» **Directions**:
Count the lines in the material below that contain the word "arrow", and give only that number.

___ Records to use ___

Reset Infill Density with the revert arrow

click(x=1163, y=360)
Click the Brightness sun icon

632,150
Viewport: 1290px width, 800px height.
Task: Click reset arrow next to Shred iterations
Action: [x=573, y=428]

___

» **Exercise solution**:
2